BRASÍLIA (DF) – O clima de guerra tomou conta da 32ª reunião da CPMI do INSS nesta quinta-feira (26). Em uma decisão que sacudiu os alicerces do Palácio do Planalto, os parlamentares aprovaram a quebra dos sigilos bancário e fiscal do empresário Fábio Luís Lula da Silva, o Lulinha, filho do presidente Luiz Inácio Lula da Silva. O requerimento, de autoria do deputado Alfredo Gaspar (União/AL), aponta a necessidade de vasculhar as finanças de Fábio após citações diretas em investigações da Polícia Federal.
Lulinha surge no radar da Operação Sem Desconto que investiga fraudes bilionárias contra aposentados após mensagens extraídas do celular de Antônio Carlos Camilo Antunes, o “Careca do INSS”. Nos textos, há menções ao repasse de R$ 300 mil para “o filho do rapaz”, termo que a PF associa ao empresário.
“A quebra de sigilo e o acesso ao Relatório de Inteligência Financeira (RIF) tornam-se imperativos técnicos. Precisamos seguir o rastro do dinheiro”, disparou Alfredo Gaspar ao justificar a medida.
Pancadaria e Tumulto no Plenário
A aprovação do requerimento de Lulinha não veio sozinha. Em uma manobra estratégica, o colegiado votou em bloco 87 requerimentos, incluindo a quebra de sigilo do Banco Master e convocações de figuras como o ex-deputado André Moura e o ex-executivo Augusto Ferreira Lima.

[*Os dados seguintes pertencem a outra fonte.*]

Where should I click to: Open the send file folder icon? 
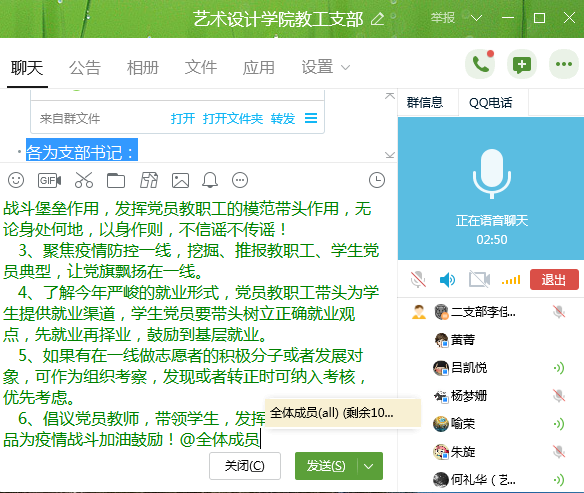[x=116, y=181]
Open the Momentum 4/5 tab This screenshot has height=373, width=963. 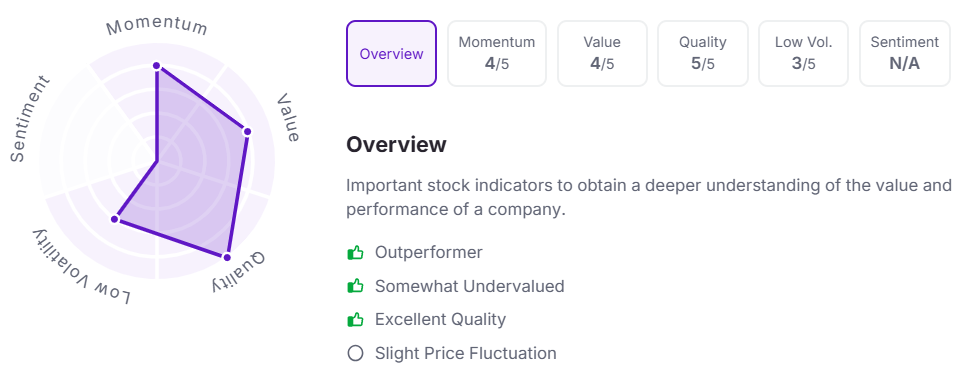(497, 53)
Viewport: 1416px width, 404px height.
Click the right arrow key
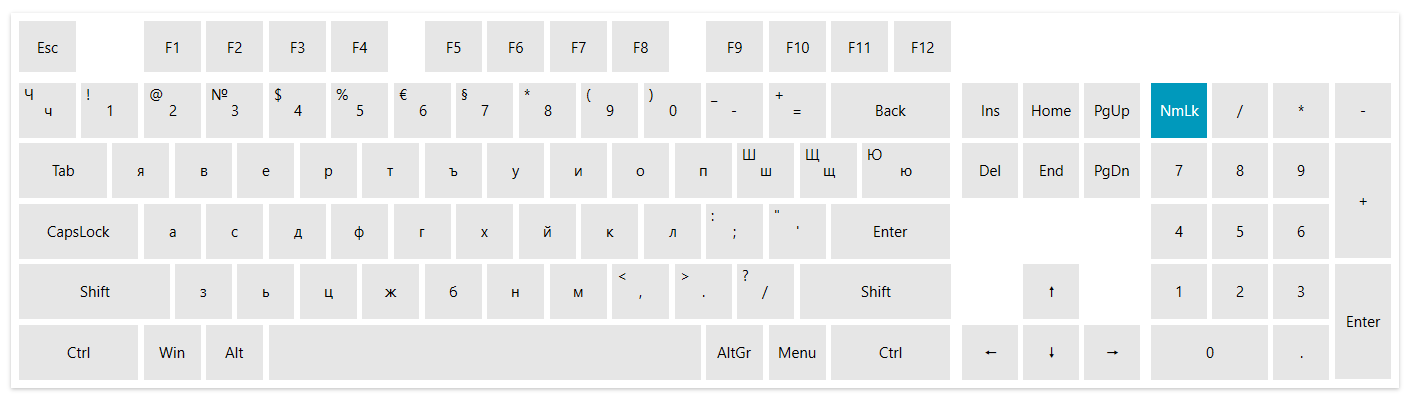(1112, 352)
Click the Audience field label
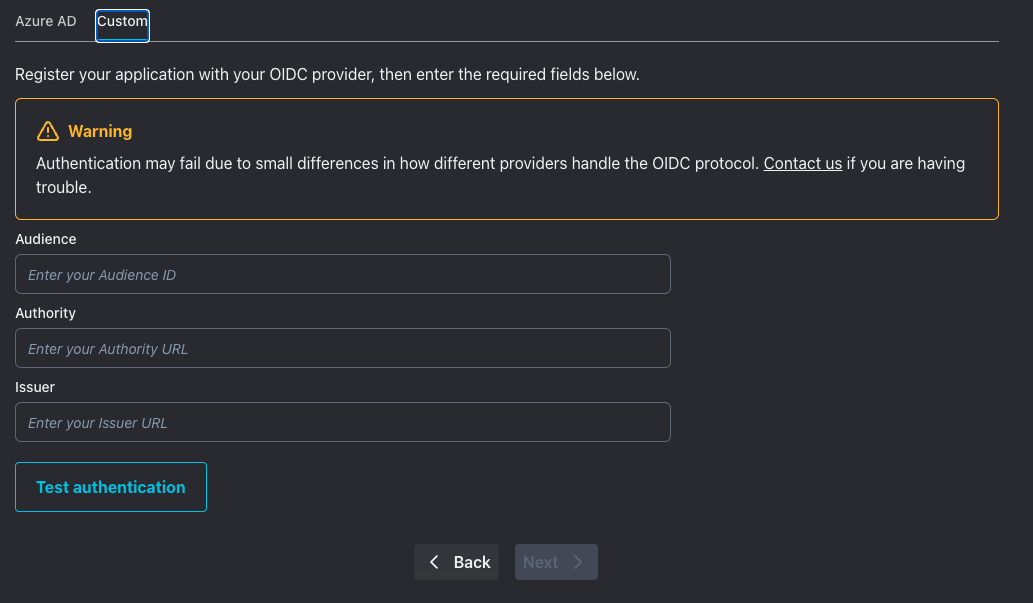 click(x=46, y=239)
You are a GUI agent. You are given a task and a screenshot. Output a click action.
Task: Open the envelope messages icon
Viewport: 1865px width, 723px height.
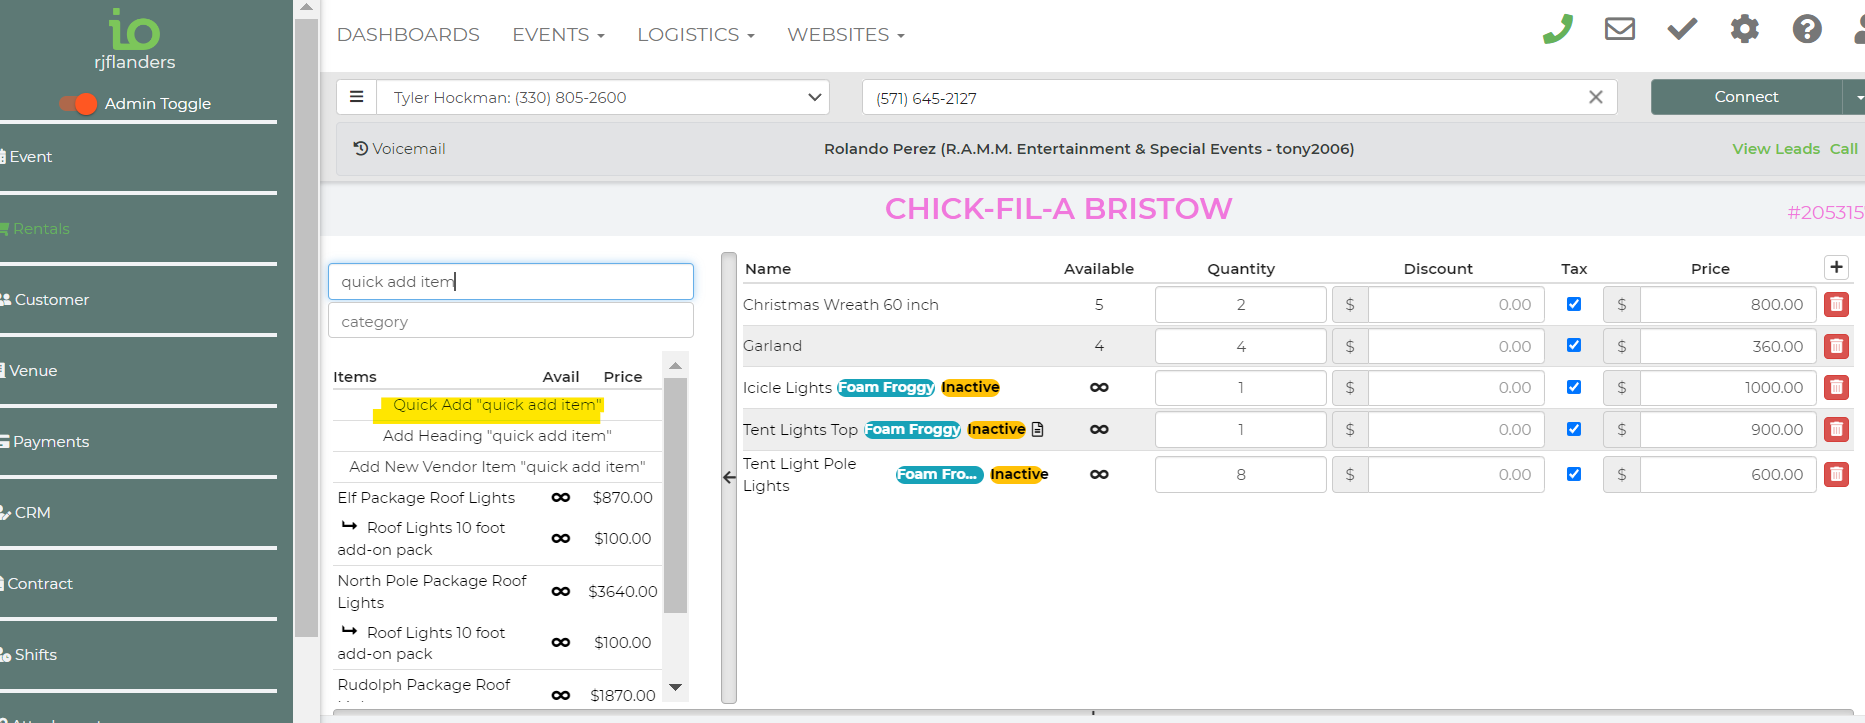1619,29
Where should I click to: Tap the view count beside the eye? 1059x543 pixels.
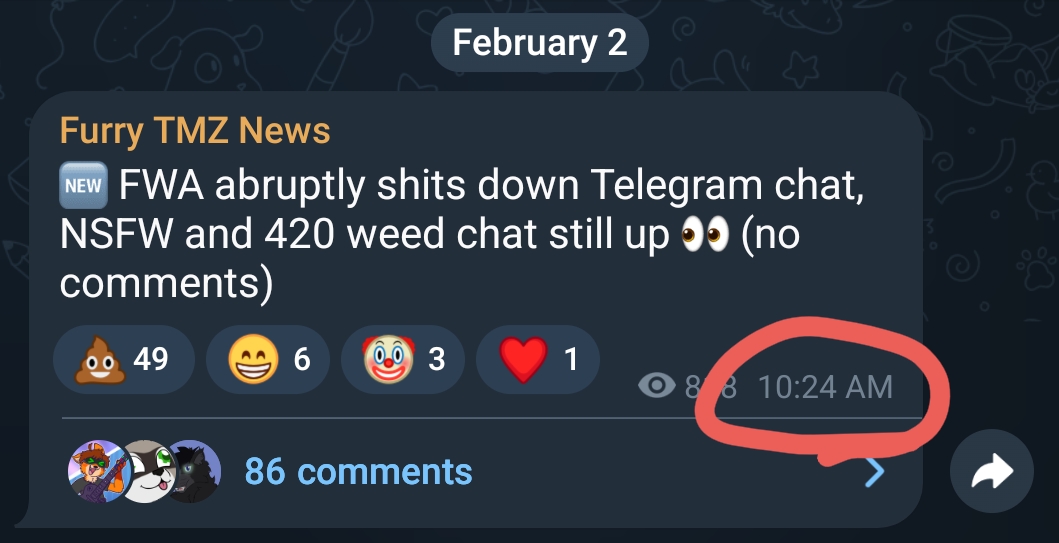[710, 387]
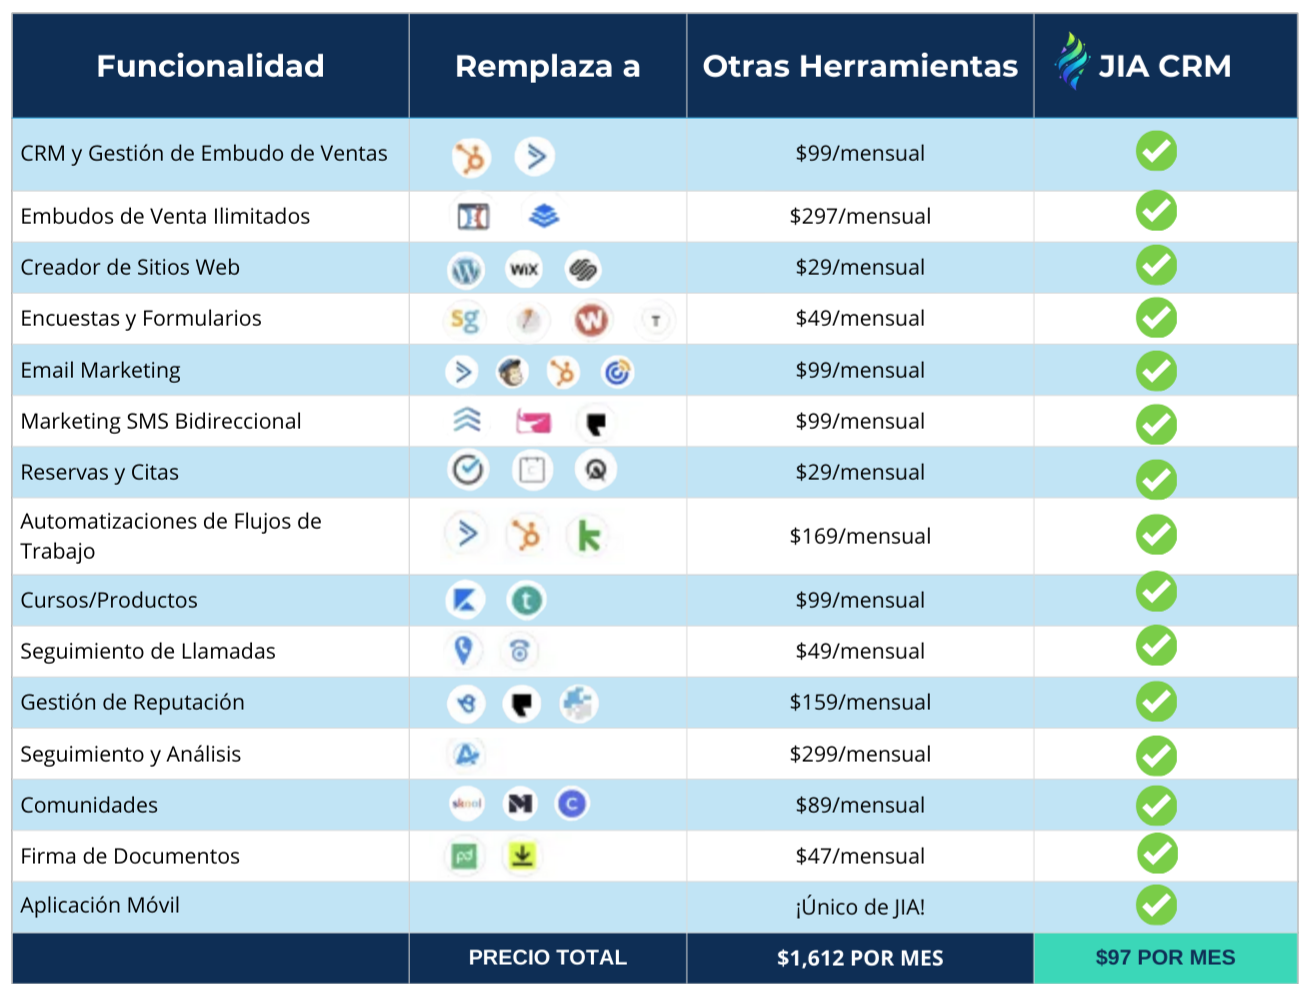This screenshot has height=984, width=1313.
Task: Select the WordPress logo icon
Action: (466, 269)
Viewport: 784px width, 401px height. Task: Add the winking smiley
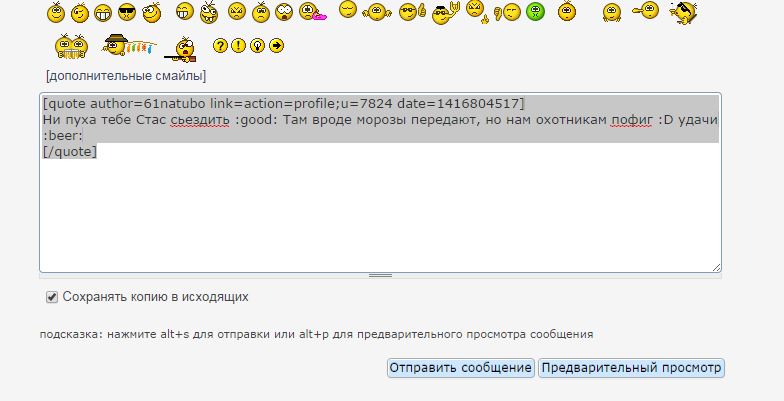pyautogui.click(x=80, y=12)
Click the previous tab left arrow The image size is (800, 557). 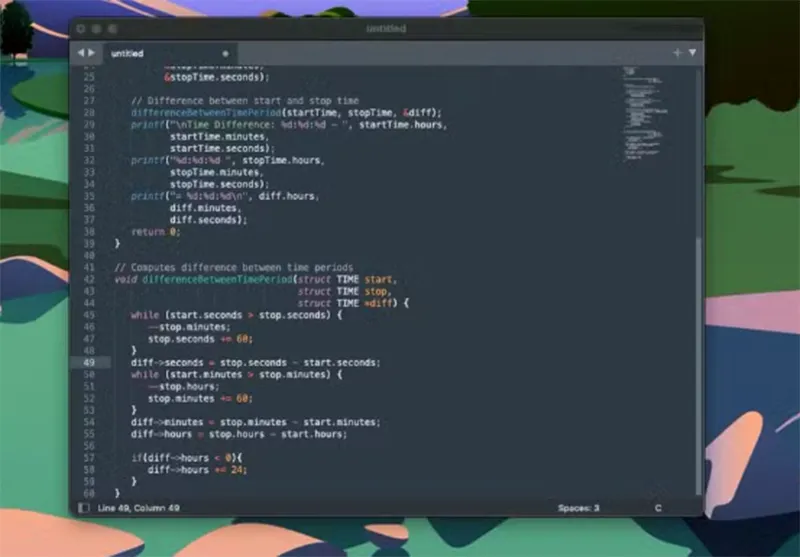(x=81, y=52)
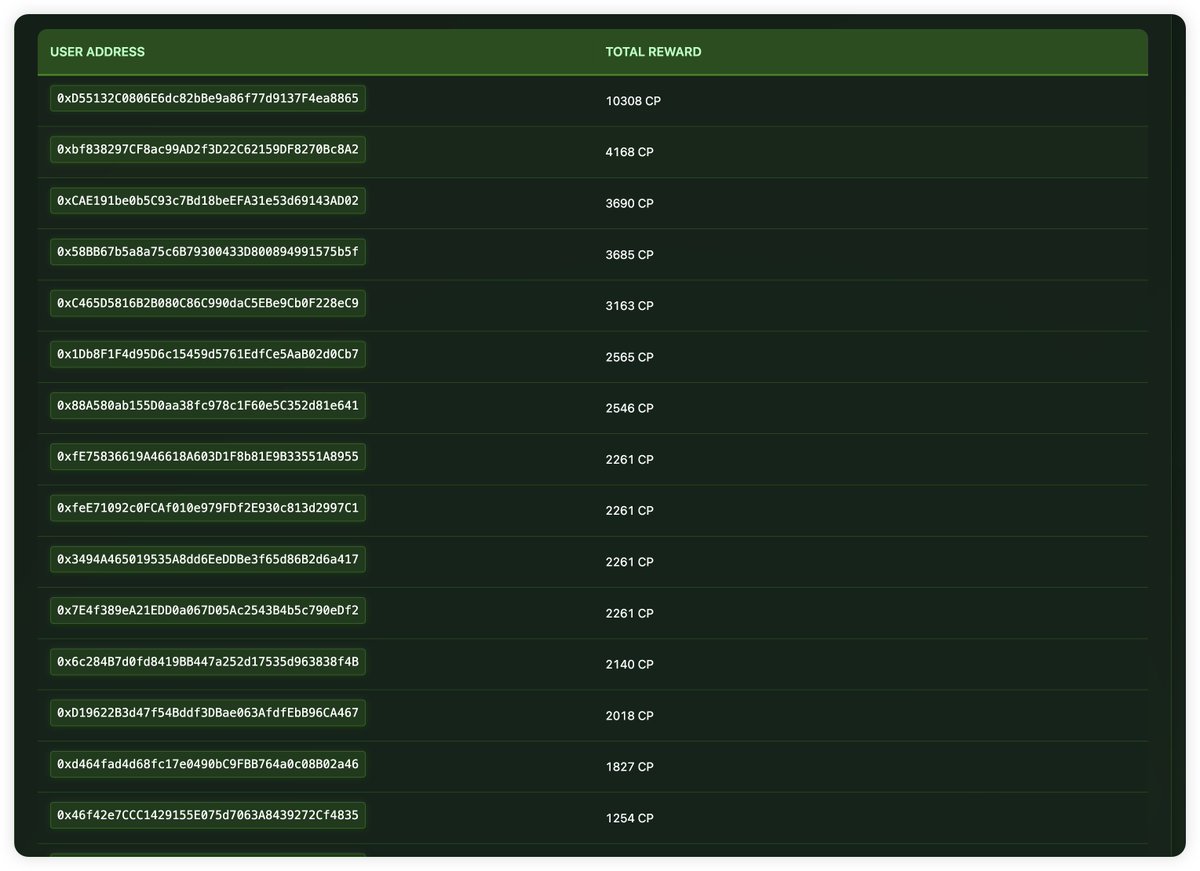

Assim que o resultado foi proclamado, o Parlamento virou ringue. O que começou com discussões acaloradas escalou rapidamente para empurra-empurra e troca de socos entre parlamentares da base e da oposição. O presidente da comissão, senador Carlos Viana (Podemos/MG), foi obrigado a interromper a sessão diante do caos generalizado.
O Outro Lado
Em nota, a defesa de Fábio Luís classificou a investigação como baseada em “conjecturas inverificáveis”. O advogado Guilherme Suguimori Santos afirmou que o cliente não tem relação com fraudes e já requereu acesso aos autos ao STF. “Trabalhamos com fatos e provas, não com campanhas midiáticas”, afirmou a defesa.